_EXERCISE GOAL:_ Rewrite everything in the data below from the line containing "You are a GUI" down to the line containing "point(1532,127)", replacing "screenshot" with "screen capture" and keeping all else unchanged. Leave the pictures out of your answer.

Start of DATA FOR PROCESSING

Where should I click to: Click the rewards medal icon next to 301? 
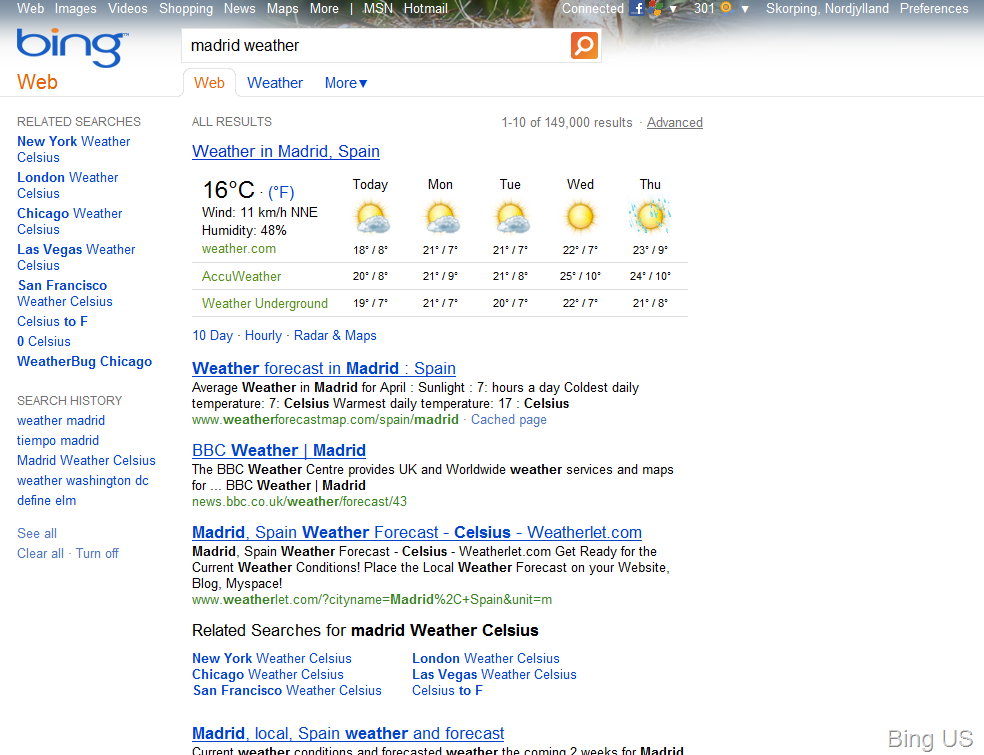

End of DATA FOR PROCESSING
Start of DATA FOR PROCESSING

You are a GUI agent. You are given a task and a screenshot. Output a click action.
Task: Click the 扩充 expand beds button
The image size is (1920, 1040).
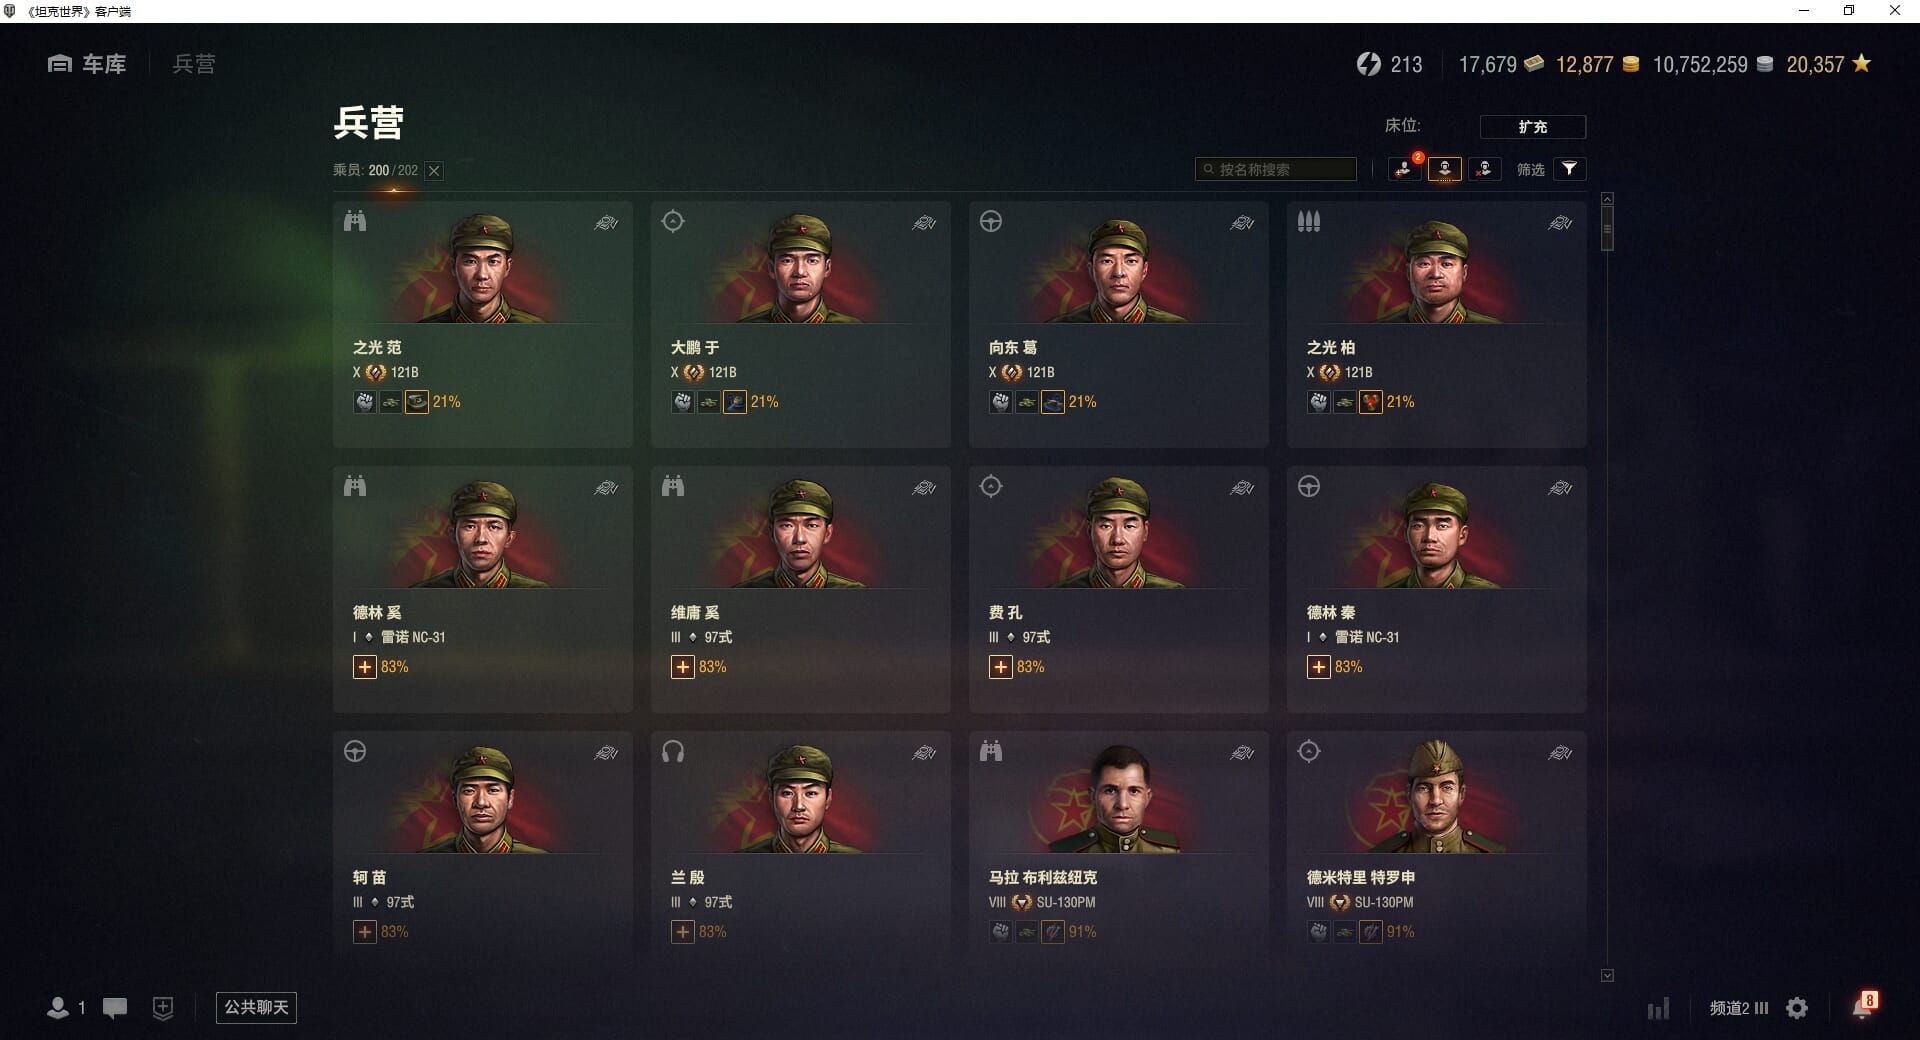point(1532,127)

End of DATA FOR PROCESSING

_FINAL RESULT:_
You are a GUI agent. You are given a task and a screen capture. Output a click action.
Task: Click the 扩充 expand beds button
The image size is (1920, 1040).
point(1532,127)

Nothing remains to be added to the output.